This school was called The Loft Studio. Sean Penn had gone to that acting school. It’s a very good acting school.1 I went there for two years, from 18 through 20. And there was somebody that had worked on — there was an actress that was going to the acting school, who had done some — I think she had done some like catering work on the initial short film that was the first year student video version that Sean Penn had done at the AFI.

 

The way it worked at the time was that there was a two year program, and the first year the directors would make a movie on video. And if they were invited back to do a second year program, they would shoot a short film on film. Sean Penn was supposed to come back and play the character in the film version. And there was a character that was available to audition for. And this actress that was at The Loft Studio, who had worked on the first one, that Sean Penn had done, said that there was this audition, she told me about it.

 

So, I went in for the audition at the AFI, and it was for the friend of the character that Sean Penn was playing.
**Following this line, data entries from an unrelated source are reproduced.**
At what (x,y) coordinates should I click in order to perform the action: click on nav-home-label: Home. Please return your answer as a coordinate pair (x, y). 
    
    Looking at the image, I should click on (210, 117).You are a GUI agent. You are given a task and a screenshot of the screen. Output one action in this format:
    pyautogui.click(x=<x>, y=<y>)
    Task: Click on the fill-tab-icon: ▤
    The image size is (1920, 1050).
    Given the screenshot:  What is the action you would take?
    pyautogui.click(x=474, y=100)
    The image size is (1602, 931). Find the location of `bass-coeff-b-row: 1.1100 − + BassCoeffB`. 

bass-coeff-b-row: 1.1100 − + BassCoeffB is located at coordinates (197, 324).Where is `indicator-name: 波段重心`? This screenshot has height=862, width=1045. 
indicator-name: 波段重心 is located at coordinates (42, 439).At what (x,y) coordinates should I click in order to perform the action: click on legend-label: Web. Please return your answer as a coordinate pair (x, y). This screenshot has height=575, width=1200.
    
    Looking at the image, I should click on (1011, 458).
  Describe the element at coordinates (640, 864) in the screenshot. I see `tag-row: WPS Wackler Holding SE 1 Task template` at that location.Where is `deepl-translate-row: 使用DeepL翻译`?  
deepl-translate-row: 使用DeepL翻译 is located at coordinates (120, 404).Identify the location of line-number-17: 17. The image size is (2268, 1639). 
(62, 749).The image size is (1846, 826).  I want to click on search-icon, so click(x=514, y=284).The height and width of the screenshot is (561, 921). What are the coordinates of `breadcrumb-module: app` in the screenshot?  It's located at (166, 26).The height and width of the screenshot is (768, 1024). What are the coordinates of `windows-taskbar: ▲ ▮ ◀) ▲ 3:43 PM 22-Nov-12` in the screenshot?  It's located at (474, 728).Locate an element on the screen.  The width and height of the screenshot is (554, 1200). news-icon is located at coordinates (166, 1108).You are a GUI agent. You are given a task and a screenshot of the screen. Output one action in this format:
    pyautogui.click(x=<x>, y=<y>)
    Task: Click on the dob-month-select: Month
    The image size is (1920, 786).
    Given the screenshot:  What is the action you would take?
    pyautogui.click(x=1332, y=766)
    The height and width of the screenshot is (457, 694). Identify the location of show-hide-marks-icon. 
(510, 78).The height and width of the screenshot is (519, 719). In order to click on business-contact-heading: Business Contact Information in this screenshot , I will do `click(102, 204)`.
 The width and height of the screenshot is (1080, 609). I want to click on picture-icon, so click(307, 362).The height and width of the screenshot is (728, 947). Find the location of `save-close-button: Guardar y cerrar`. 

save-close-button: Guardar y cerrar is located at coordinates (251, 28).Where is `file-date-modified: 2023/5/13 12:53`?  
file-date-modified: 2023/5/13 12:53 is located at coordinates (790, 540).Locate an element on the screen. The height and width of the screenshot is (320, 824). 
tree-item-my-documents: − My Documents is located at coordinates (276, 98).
And I auditioned for it, but I wasn’t going to get the part. The director let me know that — he actually thought there were too many — I didn’t look different enough from Sean Penn, he felt, for me to play the part. But then Sean Penn was of course working a lot. And I think he had a job conflict and wasn’t able to do the film. And I think he may have said something to the director about me. Oh, that’s right, I forgot about that. I played a small part in Racing with the Moon. That was actually my second, or third film. Now, I’m actually forgetting. I think it was my second film. I auditioned for it, Richard Benjamin directed it, and I was working on a television movie called High School USA at the exact same time. I had to shoot on the same day. I had two days of shooting on Racing with the Moon — or one day, just one day.

 

And I shot in the morning, and then went to work on this High School USA television movie thing the same day. And I had the same haircut, but a very different look in both of the films, the projects. But yeah, I had a scene with Sean Penn, where I’m playing this obnoxious rich kid, and he’s playing like a lower working class person that I’m obnoxiously throwing bowling balls to try to hit him, and then he punches me. It was actually a funny scene.

 

But I had known Sean Penn a little bit as well, and liked him and got along with him. And I think he recommended — knew of me, and when he didn’t end up doing the part, I think — I’m not sure about this, but I think he did recommend me. And the director had remembered me from the audition and thought that it would be plausible for me to play the part. And I went in and auditioned for that role that I ended up playing, and of course I got it, and I was very happy to do it.2 And we shot that, I don’t know, over a period of a month. I did that for no pay. I signed a contract, a SAG contract that made it so if it was ever released, I would get some kind of payment at that point. But Trent, the director of it, took about more than a year I think editing it. And he did a very good job. That’s a film I like very much.